Podcast Transcript

The BPO podcast: How Indonesia scaled to 432 deployed (transcript)

8 min readMediaApril 21, 2026

Episode 1 of The BPO podcast, a transcript-format deep dive into how Zipang scaled 432 Indonesian professionals for a 100+ hypermarket retail AI program in France — covering the accuracy curve, the team composition across Jakarta, Bandung, and Yogyakarta, the gate 3 quiz on 200 retail frames, and the operational lessons that made the program repeatable. The transcript below preserves the [HOST] and [GUEST] tags, includes talking points at the start of each section, and surfaces the key quotes that are most often cited. Listen length is 8 minutes; reading length is approximately 12 minutes.

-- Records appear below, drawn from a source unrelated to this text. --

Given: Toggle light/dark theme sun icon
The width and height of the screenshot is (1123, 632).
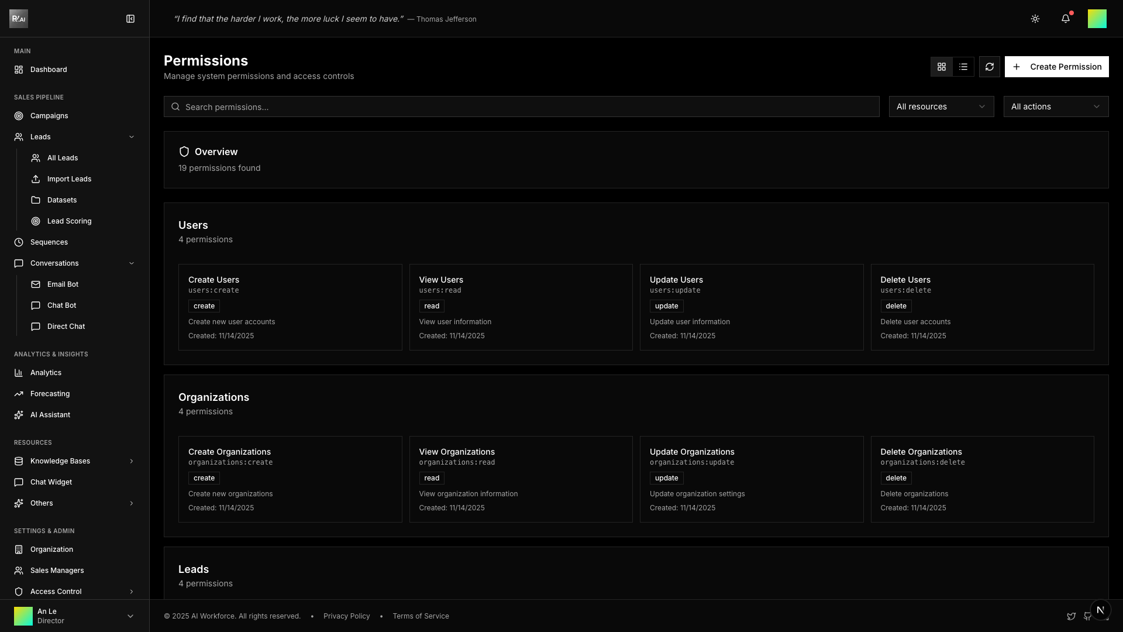Looking at the screenshot, I should (x=1035, y=19).

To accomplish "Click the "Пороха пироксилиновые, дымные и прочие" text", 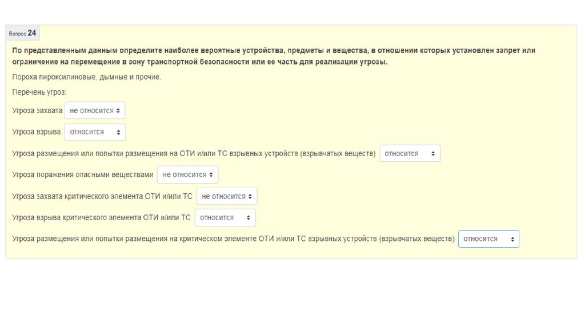I will pyautogui.click(x=86, y=77).
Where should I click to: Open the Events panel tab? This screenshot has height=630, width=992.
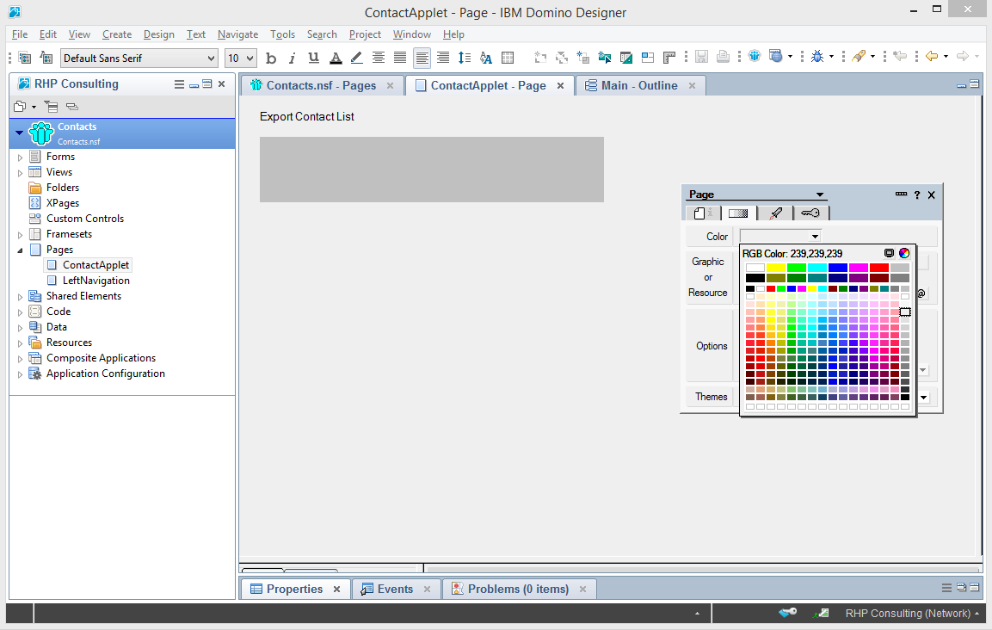(x=395, y=589)
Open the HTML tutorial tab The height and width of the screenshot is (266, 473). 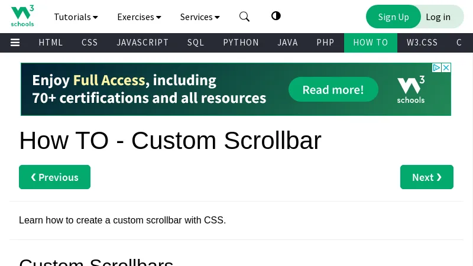tap(51, 43)
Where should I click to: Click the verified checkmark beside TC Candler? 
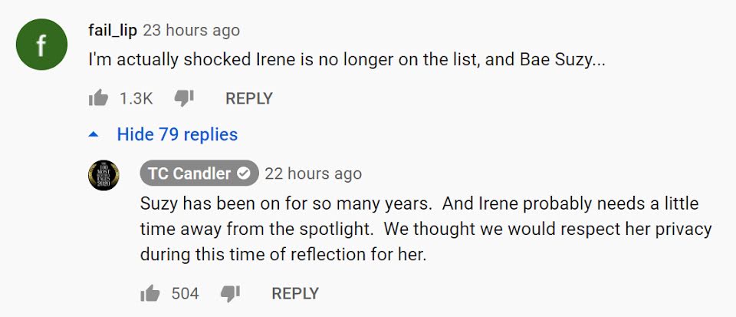point(245,173)
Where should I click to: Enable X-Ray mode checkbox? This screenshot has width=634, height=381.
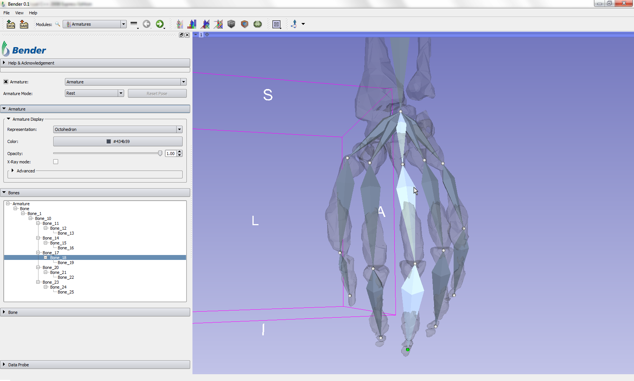pyautogui.click(x=56, y=162)
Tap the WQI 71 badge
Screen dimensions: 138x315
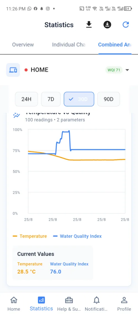pos(114,70)

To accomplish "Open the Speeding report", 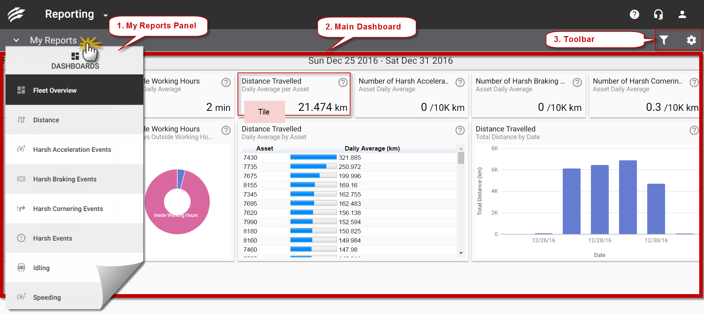I will [x=47, y=297].
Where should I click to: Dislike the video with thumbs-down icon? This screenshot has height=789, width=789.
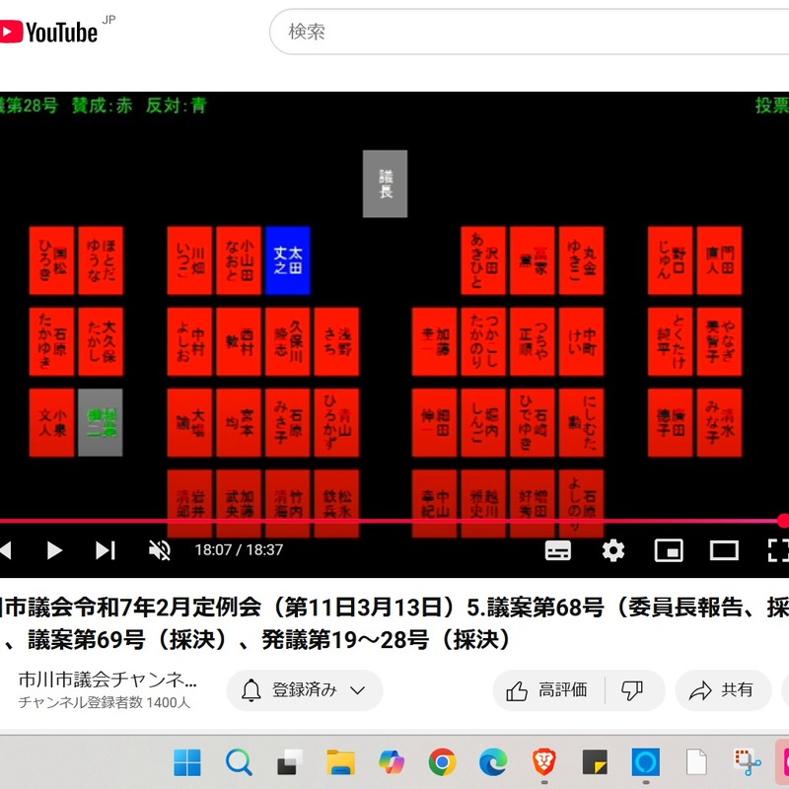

Baca dalam Bahasa Indonesia

Key stats

432

Indonesian professionals deployed

[Zipang Research]

208

In active production at any time

[Zipang Research]

3.4M

Production tasks per month

[Zipang Research]

90%+

Sustained accuracy (rolling 12-week)

[Zipang Research]

Jakarta, Bandung, Yogyakarta

Cohort cities

[Zipang Research]

France retail AI

Program reference (case study)

[Zipang Research]

What is …?

What is the 432-deployed Indonesia retail AI program?

A multi-year Zipang program annotating shelf-edge, planogram, and product-recognition video frames for a French retail group operating 100+ hypermarkets. The program deployed 432 trained professionals, sustained 208 in active production, processed 3.4M tasks per month, and held 90%+ sustained accuracy on the rolling 12-week average. The cohort is the largest single-country deployment Zipang has operated and is the reference benchmark for the company's Indonesia BPO production model.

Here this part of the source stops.